DATA TO PROCESS:
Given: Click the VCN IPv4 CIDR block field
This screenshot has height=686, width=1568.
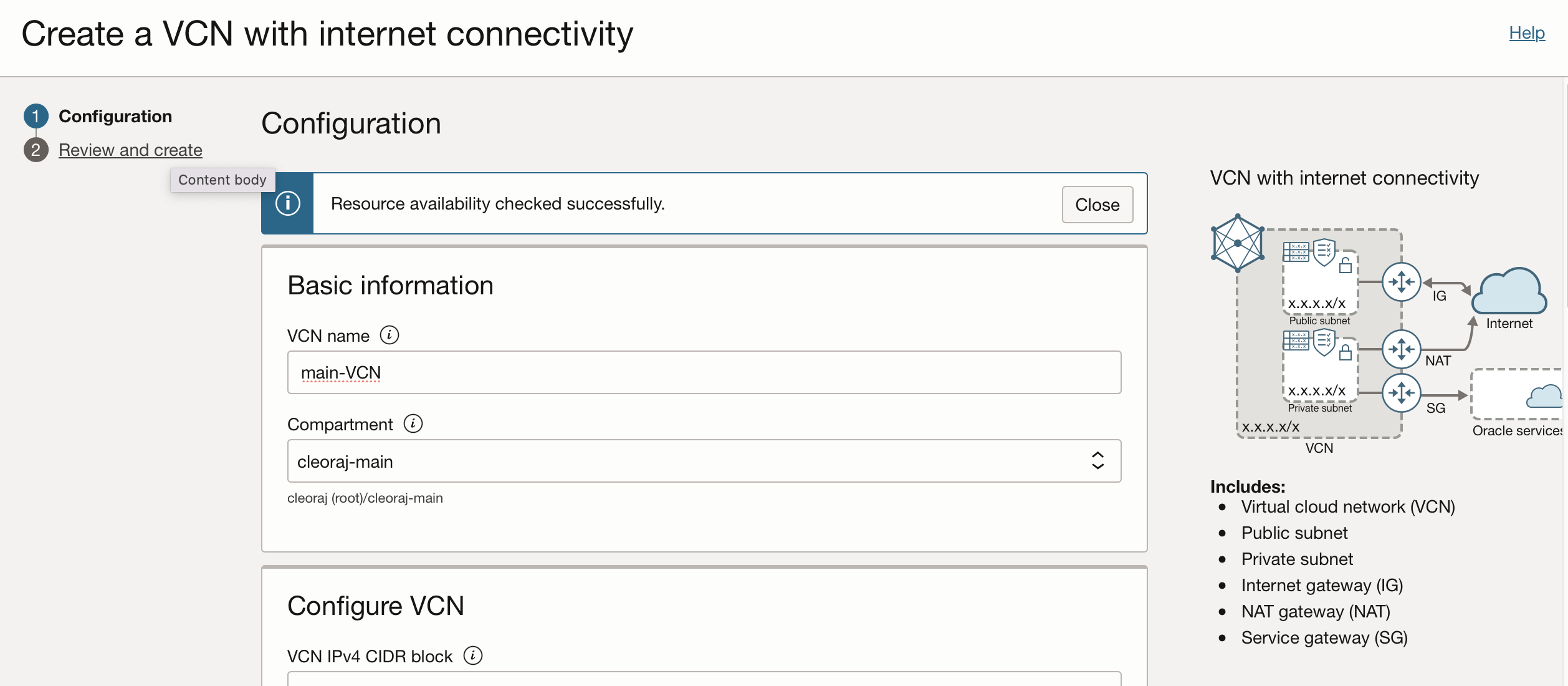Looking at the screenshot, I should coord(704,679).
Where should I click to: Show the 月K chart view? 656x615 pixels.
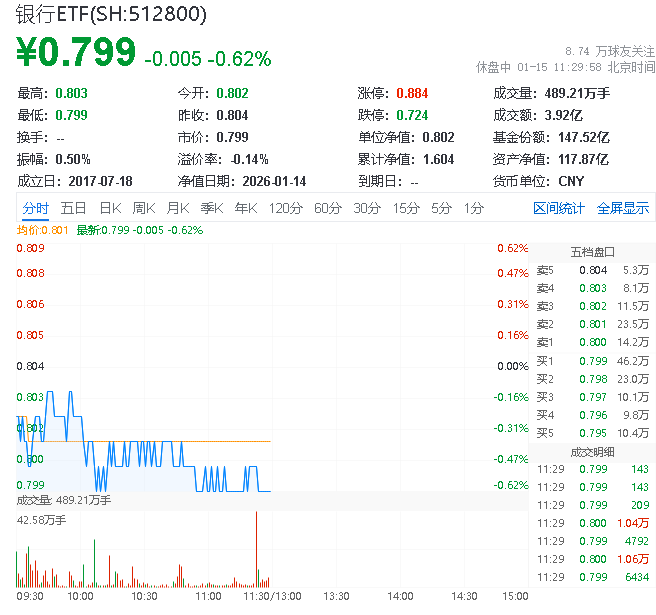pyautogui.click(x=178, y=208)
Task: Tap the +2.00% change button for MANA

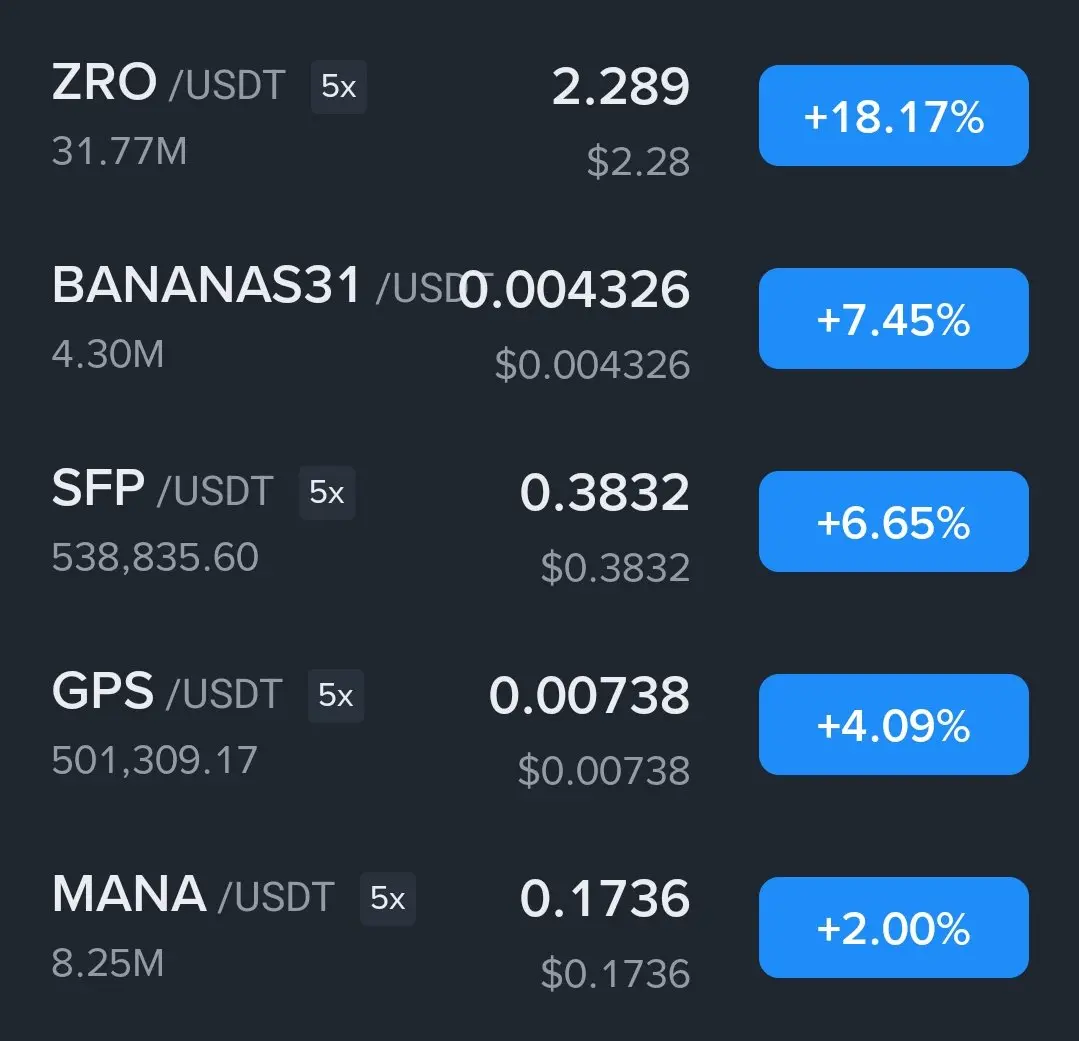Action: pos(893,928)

WHAT THE TASK ASKS:
The records are to be retyped in full and exactly, with no image carried over.

SOLVED EXERCISE:
Given: Click the VCN IPv4 CIDR block field
This screenshot has height=686, width=1568.
Looking at the screenshot, I should coord(704,679).
Where should I click to: Show the 月K chart view? 656x615 pixels.
pyautogui.click(x=178, y=208)
Task: Tap the +2.00% change button for MANA

Action: pos(893,928)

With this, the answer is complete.